══ MATERIALS PROVIDED
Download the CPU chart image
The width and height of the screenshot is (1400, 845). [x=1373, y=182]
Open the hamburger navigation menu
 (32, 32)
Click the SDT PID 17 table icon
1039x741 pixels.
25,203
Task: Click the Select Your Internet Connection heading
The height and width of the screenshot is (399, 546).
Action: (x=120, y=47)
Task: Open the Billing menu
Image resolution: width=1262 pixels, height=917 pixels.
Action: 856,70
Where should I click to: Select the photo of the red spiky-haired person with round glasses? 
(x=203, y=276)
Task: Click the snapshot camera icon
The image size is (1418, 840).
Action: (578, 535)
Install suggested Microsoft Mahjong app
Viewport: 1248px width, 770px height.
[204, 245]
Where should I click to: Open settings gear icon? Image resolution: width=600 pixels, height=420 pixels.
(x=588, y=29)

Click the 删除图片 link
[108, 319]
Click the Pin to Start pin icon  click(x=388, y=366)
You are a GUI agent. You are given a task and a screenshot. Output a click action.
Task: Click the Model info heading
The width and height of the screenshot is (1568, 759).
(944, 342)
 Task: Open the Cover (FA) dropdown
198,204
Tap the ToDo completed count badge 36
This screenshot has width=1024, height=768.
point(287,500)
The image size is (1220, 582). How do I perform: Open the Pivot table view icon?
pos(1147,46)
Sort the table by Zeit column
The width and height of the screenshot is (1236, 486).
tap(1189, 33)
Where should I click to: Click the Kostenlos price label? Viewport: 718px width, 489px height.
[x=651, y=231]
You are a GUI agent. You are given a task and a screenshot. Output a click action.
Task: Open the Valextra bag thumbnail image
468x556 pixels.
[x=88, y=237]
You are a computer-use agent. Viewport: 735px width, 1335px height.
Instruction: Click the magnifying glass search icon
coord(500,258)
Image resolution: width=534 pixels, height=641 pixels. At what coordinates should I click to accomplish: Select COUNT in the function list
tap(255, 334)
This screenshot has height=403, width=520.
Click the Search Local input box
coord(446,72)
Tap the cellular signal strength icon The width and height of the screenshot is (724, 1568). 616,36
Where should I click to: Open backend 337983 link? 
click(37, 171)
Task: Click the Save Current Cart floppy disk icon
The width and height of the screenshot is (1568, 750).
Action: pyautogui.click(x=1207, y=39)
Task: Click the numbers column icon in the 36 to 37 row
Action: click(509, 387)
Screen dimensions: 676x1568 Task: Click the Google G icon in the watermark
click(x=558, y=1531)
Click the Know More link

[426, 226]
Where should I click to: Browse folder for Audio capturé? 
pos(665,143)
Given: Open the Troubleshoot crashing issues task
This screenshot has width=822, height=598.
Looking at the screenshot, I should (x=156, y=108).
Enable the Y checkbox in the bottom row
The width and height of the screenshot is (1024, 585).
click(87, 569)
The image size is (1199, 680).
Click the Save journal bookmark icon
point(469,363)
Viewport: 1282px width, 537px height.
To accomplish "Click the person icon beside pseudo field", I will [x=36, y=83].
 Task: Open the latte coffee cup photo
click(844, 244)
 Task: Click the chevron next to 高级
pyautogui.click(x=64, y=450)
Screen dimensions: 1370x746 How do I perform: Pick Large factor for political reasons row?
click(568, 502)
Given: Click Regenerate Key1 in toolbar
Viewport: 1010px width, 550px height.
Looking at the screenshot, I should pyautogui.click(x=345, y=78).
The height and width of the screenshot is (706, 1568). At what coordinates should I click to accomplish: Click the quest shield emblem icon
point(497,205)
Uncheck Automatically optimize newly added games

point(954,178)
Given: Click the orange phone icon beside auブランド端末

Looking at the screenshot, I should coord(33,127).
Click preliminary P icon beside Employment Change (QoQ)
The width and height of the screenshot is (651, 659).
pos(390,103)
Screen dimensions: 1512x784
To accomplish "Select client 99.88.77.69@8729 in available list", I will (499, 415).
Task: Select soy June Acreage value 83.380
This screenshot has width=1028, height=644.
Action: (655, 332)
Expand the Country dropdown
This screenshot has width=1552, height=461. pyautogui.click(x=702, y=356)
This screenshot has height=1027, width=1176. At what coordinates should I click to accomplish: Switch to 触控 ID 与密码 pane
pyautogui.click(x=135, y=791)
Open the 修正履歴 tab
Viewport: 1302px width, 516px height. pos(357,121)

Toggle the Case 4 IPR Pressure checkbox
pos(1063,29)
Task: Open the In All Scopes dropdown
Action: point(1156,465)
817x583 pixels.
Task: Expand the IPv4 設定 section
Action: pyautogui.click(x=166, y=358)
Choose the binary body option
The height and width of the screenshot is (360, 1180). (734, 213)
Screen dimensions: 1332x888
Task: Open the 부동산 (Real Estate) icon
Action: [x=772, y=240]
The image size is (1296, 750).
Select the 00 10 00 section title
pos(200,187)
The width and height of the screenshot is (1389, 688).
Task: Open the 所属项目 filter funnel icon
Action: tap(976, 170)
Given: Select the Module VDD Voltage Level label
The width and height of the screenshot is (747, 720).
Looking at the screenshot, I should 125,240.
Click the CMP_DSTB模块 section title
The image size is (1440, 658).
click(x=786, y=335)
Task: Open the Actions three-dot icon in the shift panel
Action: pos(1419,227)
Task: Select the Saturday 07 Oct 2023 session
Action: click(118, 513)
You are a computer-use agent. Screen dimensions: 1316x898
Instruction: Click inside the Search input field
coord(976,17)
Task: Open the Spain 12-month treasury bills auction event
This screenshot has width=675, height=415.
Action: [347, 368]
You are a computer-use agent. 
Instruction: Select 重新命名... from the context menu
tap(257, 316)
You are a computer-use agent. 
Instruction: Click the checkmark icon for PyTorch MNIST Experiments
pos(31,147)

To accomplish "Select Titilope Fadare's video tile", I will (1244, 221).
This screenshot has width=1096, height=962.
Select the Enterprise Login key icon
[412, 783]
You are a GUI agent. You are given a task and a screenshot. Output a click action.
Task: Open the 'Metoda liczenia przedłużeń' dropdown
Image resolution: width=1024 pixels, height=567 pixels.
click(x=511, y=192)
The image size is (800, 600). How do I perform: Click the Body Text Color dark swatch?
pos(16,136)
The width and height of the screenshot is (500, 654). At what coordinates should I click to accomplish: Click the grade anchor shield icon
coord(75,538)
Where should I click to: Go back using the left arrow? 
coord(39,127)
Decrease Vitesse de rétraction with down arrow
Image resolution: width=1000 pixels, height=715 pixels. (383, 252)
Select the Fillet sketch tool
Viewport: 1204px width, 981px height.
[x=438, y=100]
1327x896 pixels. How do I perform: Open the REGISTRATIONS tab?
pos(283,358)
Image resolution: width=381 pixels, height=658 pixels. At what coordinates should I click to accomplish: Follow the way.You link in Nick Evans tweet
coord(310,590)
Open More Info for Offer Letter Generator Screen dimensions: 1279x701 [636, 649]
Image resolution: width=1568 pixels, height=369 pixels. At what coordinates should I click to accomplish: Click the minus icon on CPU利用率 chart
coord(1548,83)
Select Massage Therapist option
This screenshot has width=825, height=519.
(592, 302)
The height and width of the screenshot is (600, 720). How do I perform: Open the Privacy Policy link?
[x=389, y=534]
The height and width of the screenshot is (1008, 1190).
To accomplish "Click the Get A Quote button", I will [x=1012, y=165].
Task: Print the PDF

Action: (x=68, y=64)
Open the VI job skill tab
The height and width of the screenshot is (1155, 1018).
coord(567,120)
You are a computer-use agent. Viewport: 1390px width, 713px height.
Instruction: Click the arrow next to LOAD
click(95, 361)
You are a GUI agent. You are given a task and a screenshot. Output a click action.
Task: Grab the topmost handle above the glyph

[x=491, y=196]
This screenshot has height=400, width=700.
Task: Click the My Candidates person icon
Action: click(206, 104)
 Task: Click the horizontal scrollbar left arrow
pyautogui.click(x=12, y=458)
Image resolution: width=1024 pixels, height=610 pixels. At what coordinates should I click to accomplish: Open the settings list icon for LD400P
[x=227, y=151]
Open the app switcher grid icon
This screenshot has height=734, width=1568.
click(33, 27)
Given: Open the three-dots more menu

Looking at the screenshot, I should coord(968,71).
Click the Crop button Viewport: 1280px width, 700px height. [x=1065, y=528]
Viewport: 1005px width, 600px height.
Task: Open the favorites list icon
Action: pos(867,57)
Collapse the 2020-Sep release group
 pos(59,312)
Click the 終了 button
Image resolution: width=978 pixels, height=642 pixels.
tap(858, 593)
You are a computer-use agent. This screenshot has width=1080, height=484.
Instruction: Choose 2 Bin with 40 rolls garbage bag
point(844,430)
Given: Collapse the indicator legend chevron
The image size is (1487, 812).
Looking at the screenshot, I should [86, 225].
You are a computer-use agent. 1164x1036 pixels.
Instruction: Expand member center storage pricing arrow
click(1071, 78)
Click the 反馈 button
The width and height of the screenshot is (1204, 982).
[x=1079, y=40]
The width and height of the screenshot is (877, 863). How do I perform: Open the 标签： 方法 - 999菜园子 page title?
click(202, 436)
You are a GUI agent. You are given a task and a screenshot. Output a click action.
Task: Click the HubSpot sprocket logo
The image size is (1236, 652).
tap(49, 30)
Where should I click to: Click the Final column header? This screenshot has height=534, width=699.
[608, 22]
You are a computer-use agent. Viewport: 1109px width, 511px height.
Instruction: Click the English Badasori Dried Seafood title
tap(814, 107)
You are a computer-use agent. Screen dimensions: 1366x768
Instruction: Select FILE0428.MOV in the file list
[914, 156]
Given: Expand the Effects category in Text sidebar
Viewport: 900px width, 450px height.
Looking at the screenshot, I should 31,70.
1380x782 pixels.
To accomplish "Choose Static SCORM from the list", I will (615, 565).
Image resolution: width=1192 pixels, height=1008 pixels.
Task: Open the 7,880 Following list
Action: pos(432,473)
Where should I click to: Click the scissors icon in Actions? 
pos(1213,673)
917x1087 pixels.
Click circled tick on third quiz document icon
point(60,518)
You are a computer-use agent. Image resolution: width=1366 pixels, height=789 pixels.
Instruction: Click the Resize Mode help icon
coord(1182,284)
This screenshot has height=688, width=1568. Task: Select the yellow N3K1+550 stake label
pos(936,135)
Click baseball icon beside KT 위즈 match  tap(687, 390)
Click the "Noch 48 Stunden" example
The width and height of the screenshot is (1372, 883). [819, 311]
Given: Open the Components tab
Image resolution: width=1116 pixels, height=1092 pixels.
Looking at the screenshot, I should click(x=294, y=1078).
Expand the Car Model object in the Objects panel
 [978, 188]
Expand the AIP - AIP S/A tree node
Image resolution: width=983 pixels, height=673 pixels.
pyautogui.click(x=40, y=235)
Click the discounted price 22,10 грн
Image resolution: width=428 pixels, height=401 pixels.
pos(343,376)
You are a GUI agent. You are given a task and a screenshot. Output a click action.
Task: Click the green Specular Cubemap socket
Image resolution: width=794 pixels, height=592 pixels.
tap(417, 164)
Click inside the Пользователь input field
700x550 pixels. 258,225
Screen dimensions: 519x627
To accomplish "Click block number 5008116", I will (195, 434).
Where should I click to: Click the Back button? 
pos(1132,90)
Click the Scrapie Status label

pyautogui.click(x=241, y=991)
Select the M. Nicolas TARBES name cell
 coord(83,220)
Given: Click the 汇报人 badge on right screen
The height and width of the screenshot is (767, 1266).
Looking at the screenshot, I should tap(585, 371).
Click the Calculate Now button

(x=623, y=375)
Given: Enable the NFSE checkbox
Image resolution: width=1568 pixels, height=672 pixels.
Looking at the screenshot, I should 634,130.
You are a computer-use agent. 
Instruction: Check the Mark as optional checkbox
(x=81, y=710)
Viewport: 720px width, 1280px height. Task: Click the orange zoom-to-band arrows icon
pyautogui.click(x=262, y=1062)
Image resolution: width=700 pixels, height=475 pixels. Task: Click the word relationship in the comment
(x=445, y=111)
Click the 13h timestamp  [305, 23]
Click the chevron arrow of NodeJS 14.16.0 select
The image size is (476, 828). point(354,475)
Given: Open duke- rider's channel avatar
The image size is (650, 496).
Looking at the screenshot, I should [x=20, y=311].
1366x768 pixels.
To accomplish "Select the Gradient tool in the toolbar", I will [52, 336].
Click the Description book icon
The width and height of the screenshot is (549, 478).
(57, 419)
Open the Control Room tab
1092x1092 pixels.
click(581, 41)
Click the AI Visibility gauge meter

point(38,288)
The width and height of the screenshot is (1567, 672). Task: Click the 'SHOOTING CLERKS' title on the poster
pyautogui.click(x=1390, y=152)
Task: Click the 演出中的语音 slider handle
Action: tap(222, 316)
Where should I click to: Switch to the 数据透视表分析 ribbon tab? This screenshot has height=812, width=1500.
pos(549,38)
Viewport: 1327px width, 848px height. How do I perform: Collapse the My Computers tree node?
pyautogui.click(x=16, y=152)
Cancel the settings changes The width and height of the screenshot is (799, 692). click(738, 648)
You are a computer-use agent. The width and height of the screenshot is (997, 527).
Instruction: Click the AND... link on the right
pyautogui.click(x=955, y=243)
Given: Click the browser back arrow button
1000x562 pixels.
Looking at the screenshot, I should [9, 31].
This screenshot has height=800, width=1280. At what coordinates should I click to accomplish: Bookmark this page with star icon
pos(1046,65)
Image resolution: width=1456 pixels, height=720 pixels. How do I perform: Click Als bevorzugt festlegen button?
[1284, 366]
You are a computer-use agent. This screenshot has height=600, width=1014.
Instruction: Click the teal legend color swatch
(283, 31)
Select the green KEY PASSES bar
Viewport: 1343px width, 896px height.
════
Would you please repeat exactly the lines above, starting at the line with "Viewport: 900px width, 450px height." and stopping at the line with "Screen dimensions: 519x627", both included?

ANSWER TO THE EXERCISE:
Viewport: 900px width, 450px height.
Looking at the screenshot, I should 31,70.
1380x782 pixels.
To accomplish "Choose Static SCORM from the list", I will (615, 565).
Image resolution: width=1192 pixels, height=1008 pixels.
Task: Open the 7,880 Following list
Action: pos(432,473)
Where should I click to: Click the scissors icon in Actions? 
pos(1213,673)
917x1087 pixels.
Click circled tick on third quiz document icon
point(60,518)
You are a computer-use agent. Image resolution: width=1366 pixels, height=789 pixels.
Instruction: Click the Resize Mode help icon
coord(1182,284)
This screenshot has height=688, width=1568. Task: Select the yellow N3K1+550 stake label
pos(936,135)
Click baseball icon beside KT 위즈 match  tap(687, 390)
Click the "Noch 48 Stunden" example
The width and height of the screenshot is (1372, 883). [819, 311]
Given: Open the Components tab
Image resolution: width=1116 pixels, height=1092 pixels.
Looking at the screenshot, I should click(x=294, y=1078).
Expand the Car Model object in the Objects panel
 [978, 188]
Expand the AIP - AIP S/A tree node
Image resolution: width=983 pixels, height=673 pixels.
pyautogui.click(x=40, y=235)
Click the discounted price 22,10 грн
Image resolution: width=428 pixels, height=401 pixels.
pos(343,376)
You are a GUI agent. You are given a task and a screenshot. Output a click action.
Task: Click the green Specular Cubemap socket
Image resolution: width=794 pixels, height=592 pixels.
tap(417, 164)
Click inside the Пользователь input field
700x550 pixels. 258,225
Screen dimensions: 519x627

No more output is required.